Exercise instructions
Reproduce every one of the records below verbatim, line for line, changing nothing.

Element and text position data
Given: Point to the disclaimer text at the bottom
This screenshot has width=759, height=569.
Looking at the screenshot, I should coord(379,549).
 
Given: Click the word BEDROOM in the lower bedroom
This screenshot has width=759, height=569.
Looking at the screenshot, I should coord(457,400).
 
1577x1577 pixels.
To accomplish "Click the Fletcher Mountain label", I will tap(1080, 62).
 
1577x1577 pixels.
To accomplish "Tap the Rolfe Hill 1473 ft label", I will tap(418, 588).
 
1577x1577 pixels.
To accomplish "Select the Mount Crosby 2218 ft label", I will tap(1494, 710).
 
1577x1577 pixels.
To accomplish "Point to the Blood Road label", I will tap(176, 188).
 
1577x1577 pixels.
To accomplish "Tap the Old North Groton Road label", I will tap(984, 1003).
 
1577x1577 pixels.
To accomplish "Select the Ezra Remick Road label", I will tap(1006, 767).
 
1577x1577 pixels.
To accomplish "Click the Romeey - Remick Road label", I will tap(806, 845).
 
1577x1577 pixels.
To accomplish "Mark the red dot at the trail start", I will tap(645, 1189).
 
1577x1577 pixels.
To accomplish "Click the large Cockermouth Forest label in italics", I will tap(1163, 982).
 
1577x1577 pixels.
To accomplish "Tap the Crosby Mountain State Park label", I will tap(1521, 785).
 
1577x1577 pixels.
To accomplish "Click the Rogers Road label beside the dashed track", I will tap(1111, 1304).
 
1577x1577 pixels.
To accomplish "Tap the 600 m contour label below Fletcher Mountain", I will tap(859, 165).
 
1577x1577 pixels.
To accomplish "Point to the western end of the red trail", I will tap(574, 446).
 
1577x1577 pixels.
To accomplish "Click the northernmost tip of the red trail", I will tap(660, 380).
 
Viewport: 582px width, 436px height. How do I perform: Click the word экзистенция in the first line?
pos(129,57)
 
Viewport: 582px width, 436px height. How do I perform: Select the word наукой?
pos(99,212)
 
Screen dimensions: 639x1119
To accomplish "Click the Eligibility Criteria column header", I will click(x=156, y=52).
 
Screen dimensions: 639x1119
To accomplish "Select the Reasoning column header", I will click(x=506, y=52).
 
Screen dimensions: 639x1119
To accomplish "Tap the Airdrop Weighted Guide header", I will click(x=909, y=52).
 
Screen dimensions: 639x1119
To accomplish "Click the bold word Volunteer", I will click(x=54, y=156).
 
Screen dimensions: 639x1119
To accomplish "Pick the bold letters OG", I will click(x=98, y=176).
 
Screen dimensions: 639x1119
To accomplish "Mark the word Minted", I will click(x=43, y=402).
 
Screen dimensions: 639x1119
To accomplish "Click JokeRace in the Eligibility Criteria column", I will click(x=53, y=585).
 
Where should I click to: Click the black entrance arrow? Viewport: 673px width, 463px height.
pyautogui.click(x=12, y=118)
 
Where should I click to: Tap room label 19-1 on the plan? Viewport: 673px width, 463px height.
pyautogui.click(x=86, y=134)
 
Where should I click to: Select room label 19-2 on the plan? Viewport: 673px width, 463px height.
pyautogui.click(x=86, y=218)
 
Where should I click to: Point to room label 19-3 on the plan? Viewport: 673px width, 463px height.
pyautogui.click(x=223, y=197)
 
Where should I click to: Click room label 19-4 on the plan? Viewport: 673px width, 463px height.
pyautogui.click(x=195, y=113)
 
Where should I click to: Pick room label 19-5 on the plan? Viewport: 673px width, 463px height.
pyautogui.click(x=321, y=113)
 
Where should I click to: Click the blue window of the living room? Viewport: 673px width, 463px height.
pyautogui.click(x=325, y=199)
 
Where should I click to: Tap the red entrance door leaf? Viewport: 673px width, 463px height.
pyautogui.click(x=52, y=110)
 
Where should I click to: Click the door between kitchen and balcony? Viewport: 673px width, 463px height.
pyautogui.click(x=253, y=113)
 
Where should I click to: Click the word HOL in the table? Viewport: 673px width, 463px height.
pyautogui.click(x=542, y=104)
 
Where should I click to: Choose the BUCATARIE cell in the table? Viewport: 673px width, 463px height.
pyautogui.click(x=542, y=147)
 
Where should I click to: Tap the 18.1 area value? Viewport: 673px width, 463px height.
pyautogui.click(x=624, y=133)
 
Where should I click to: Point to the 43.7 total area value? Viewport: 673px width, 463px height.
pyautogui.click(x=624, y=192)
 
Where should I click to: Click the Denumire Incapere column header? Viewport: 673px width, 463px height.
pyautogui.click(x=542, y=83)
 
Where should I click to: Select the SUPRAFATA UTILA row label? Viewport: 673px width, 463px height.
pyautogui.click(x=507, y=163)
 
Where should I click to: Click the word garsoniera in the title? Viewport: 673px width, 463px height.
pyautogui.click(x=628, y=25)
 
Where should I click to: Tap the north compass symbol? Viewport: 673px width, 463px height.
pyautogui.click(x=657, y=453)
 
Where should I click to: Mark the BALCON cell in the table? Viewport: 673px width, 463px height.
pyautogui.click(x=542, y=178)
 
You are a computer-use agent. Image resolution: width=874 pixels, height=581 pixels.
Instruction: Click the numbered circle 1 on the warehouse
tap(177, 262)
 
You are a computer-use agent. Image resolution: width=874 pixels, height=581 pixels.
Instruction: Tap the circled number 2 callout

Solution to this exercise
Given: Point to the disclaimer text at the bottom
This screenshot has width=759, height=569.
Looking at the screenshot, I should coord(379,549).
 
Given: Click the word BEDROOM in the lower bedroom
This screenshot has width=759, height=569.
Looking at the screenshot, I should coord(457,400).
 
1577x1577 pixels.
To accomplish "Click the Fletcher Mountain label", I will tap(1080, 62).
 
1577x1577 pixels.
To accomplish "Tap the Rolfe Hill 1473 ft label", I will tap(418, 588).
 
1577x1577 pixels.
To accomplish "Select the Mount Crosby 2218 ft label", I will tap(1494, 710).
 
1577x1577 pixels.
To accomplish "Point to the Blood Road label", I will tap(176, 188).
 
1577x1577 pixels.
To accomplish "Tap the Old North Groton Road label", I will tap(984, 1003).
 
1577x1577 pixels.
To accomplish "Select the Ezra Remick Road label", I will tap(1006, 767).
 
1577x1577 pixels.
To accomplish "Click the Romeey - Remick Road label", I will tap(806, 845).
 
1577x1577 pixels.
To accomplish "Mark the red dot at the trail start", I will tap(645, 1189).
 
1577x1577 pixels.
To accomplish "Click the large Cockermouth Forest label in italics", I will tap(1163, 982).
 
1577x1577 pixels.
To accomplish "Tap the Crosby Mountain State Park label", I will tap(1521, 785).
 
1577x1577 pixels.
To accomplish "Click the Rogers Road label beside the dashed track", I will tap(1111, 1304).
 
1577x1577 pixels.
To accomplish "Tap the 600 m contour label below Fletcher Mountain", I will tap(859, 165).
 
1577x1577 pixels.
To accomplish "Point to the western end of the red trail", I will tap(574, 446).
 
1577x1577 pixels.
To accomplish "Click the northernmost tip of the red trail", I will tap(660, 380).
 
Viewport: 582px width, 436px height. How do I perform: Click the word экзистенция in the first line?
pos(129,57)
 
Viewport: 582px width, 436px height. How do I perform: Select the word наукой?
pos(99,212)
 
Screen dimensions: 639x1119
To accomplish "Click the Eligibility Criteria column header", I will click(x=156, y=52).
 
Screen dimensions: 639x1119
To accomplish "Select the Reasoning column header", I will click(x=506, y=52).
 
Screen dimensions: 639x1119
To accomplish "Tap the Airdrop Weighted Guide header", I will click(x=909, y=52).
 
Screen dimensions: 639x1119
To accomplish "Click the bold word Volunteer", I will click(x=54, y=156).
 
Screen dimensions: 639x1119
To accomplish "Pick the bold letters OG", I will click(x=98, y=176).
 
Screen dimensions: 639x1119
To accomplish "Mark the word Minted", I will click(x=43, y=402).
 
Screen dimensions: 639x1119
To accomplish "Click JokeRace in the Eligibility Criteria column", I will click(x=53, y=585).
 
Where should I click to: Click the black entrance arrow? Viewport: 673px width, 463px height.
pyautogui.click(x=12, y=118)
 
Where should I click to: Tap room label 19-1 on the plan? Viewport: 673px width, 463px height.
pyautogui.click(x=86, y=134)
 
Where should I click to: Select room label 19-2 on the plan? Viewport: 673px width, 463px height.
pyautogui.click(x=86, y=218)
 
Where should I click to: Point to room label 19-3 on the plan? Viewport: 673px width, 463px height.
pyautogui.click(x=223, y=197)
 
Where should I click to: Click room label 19-4 on the plan? Viewport: 673px width, 463px height.
pyautogui.click(x=195, y=113)
 
Where should I click to: Pick room label 19-5 on the plan? Viewport: 673px width, 463px height.
pyautogui.click(x=321, y=113)
 
Where should I click to: Click the blue window of the living room? Viewport: 673px width, 463px height.
pyautogui.click(x=325, y=199)
 
Where should I click to: Tap the red entrance door leaf? Viewport: 673px width, 463px height.
pyautogui.click(x=52, y=110)
 
Where should I click to: Click the door between kitchen and balcony? Viewport: 673px width, 463px height.
pyautogui.click(x=253, y=113)
 
Where should I click to: Click the word HOL in the table? Viewport: 673px width, 463px height.
pyautogui.click(x=542, y=104)
 
Where should I click to: Choose the BUCATARIE cell in the table? Viewport: 673px width, 463px height.
pyautogui.click(x=542, y=147)
 
Where should I click to: Tap the 18.1 area value? Viewport: 673px width, 463px height.
pyautogui.click(x=624, y=133)
 
Where should I click to: Point to the 43.7 total area value? Viewport: 673px width, 463px height.
pyautogui.click(x=624, y=192)
 
Where should I click to: Click the Denumire Incapere column header? Viewport: 673px width, 463px height.
pyautogui.click(x=542, y=83)
 
Where should I click to: Select the SUPRAFATA UTILA row label? Viewport: 673px width, 463px height.
pyautogui.click(x=507, y=163)
 
Where should I click to: Click the word garsoniera in the title? Viewport: 673px width, 463px height.
pyautogui.click(x=628, y=25)
 
Where should I click to: Tap the north compass symbol? Viewport: 673px width, 463px height.
pyautogui.click(x=657, y=453)
 
Where should I click to: Mark the BALCON cell in the table? Viewport: 673px width, 463px height.
pyautogui.click(x=542, y=178)
 
You are a computer-use agent. Image resolution: width=874 pixels, height=581 pixels.
Instruction: Click the numbered circle 1 on the warehouse
tap(177, 262)
 
You are a computer-use agent. Image resolution: width=874 pixels, height=581 pixels.
Instruction: Tap the circled number 2 callout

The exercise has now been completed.